HOW TO COMPLETE THIS TASK: Leave out every picture and set down, exactly, the lines below from the one holding "Given: Click the Run Application icon" up to and including the one holding "You are a GUI".

[Stored items]
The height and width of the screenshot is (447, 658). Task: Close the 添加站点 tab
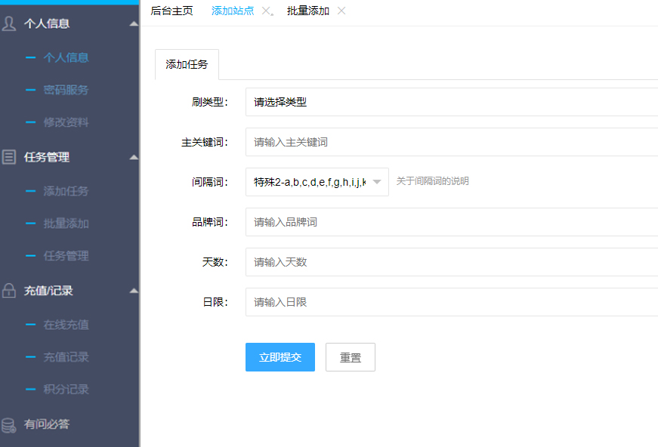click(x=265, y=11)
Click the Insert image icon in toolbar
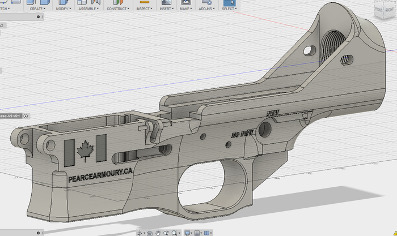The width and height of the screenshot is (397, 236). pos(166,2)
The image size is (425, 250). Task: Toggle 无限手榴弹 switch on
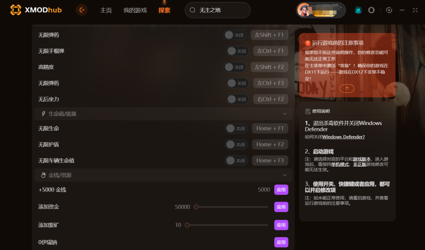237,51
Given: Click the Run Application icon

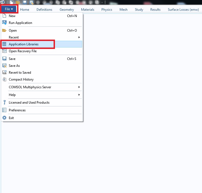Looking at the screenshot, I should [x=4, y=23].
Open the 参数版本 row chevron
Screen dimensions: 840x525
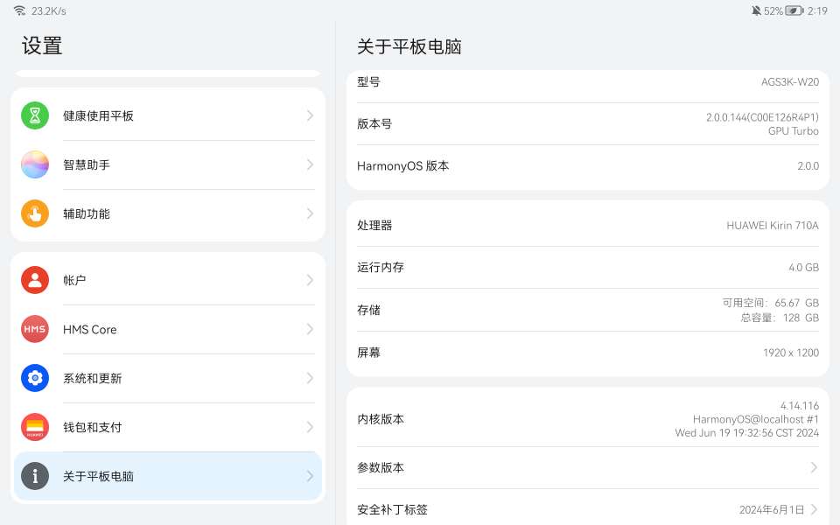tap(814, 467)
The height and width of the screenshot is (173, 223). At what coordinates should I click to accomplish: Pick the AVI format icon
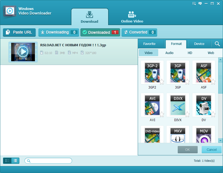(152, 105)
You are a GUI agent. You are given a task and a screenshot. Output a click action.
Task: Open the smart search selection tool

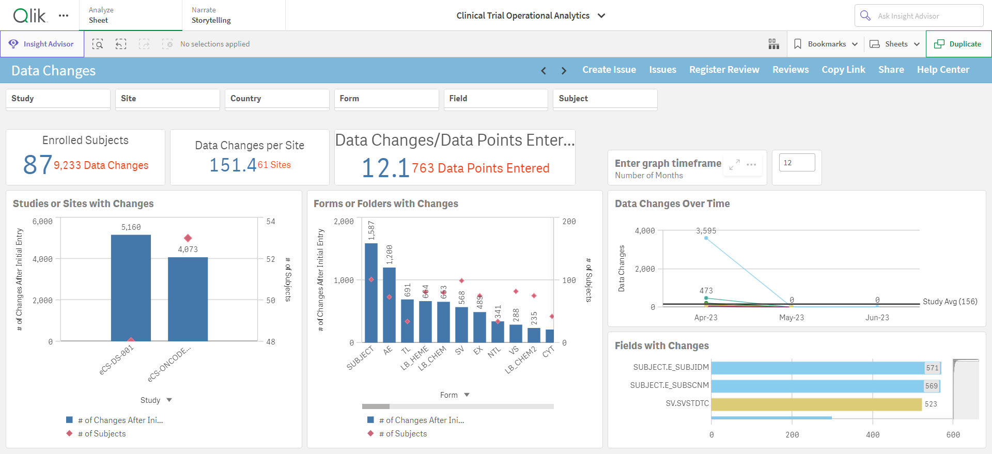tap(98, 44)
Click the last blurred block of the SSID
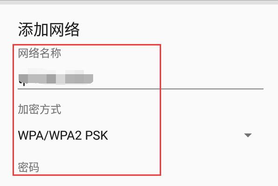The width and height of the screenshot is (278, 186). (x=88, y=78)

...

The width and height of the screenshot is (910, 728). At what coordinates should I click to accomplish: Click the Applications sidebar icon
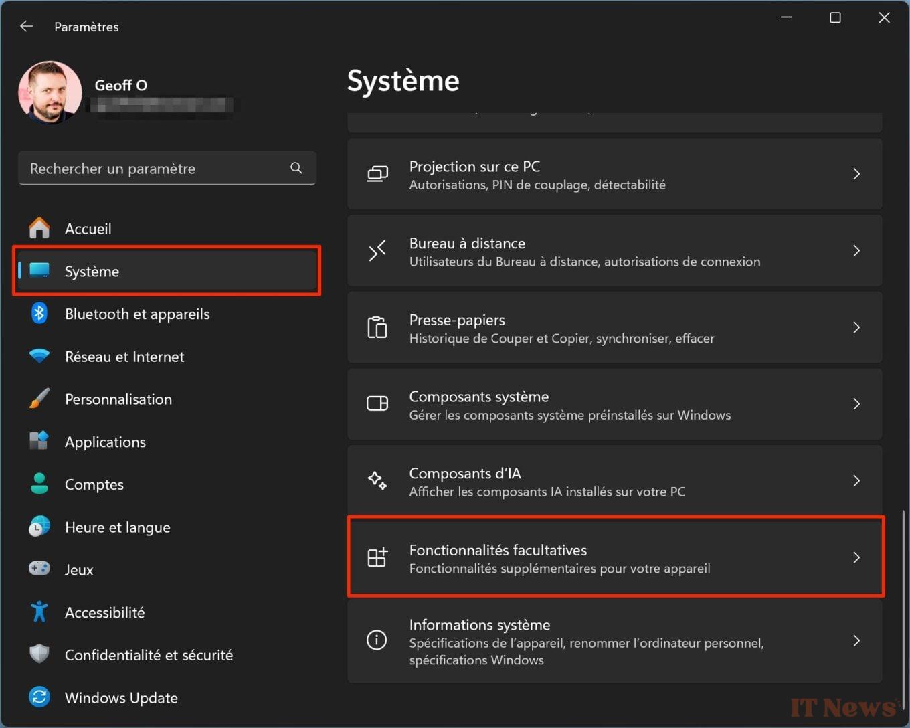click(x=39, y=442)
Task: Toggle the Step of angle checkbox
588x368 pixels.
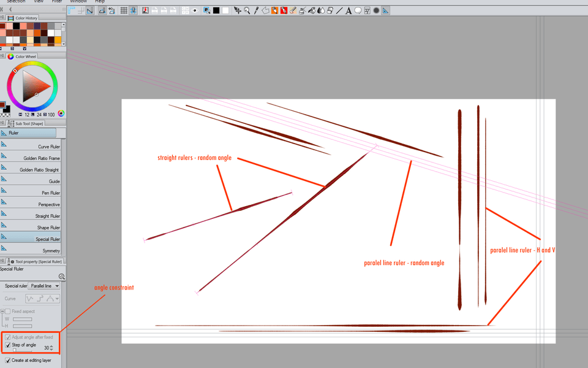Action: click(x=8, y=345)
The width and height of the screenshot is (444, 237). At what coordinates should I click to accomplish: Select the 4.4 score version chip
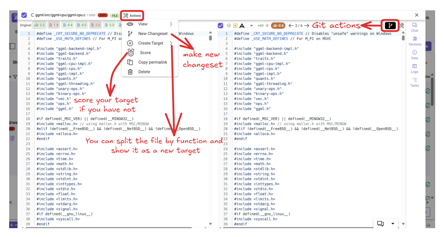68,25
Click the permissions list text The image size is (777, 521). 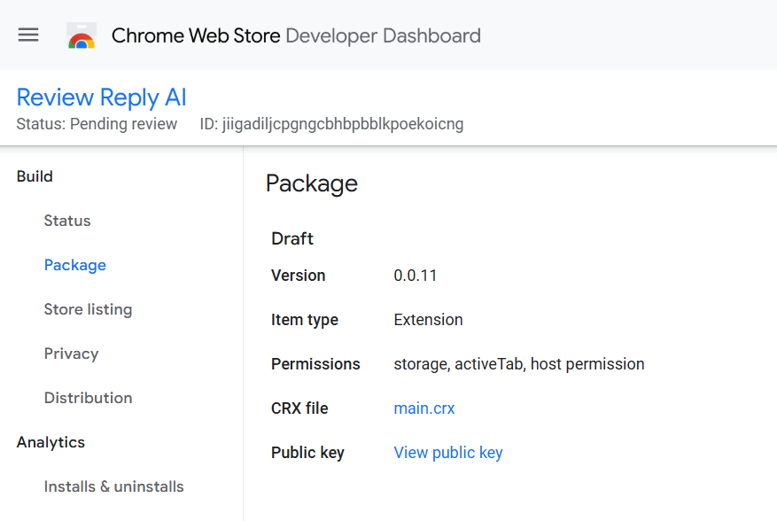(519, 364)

WRITTEN ANSWER:
Given: Click the Run Application icon

Looking at the screenshot, I should [x=4, y=23].
Open the 参数版本 row chevron
Screen dimensions: 840x525
tap(814, 467)
The height and width of the screenshot is (173, 223). At what coordinates should I click to accomplish: Pick the AVI format icon
(152, 105)
You are a GUI agent. You are given a task and a screenshot. Output a click action.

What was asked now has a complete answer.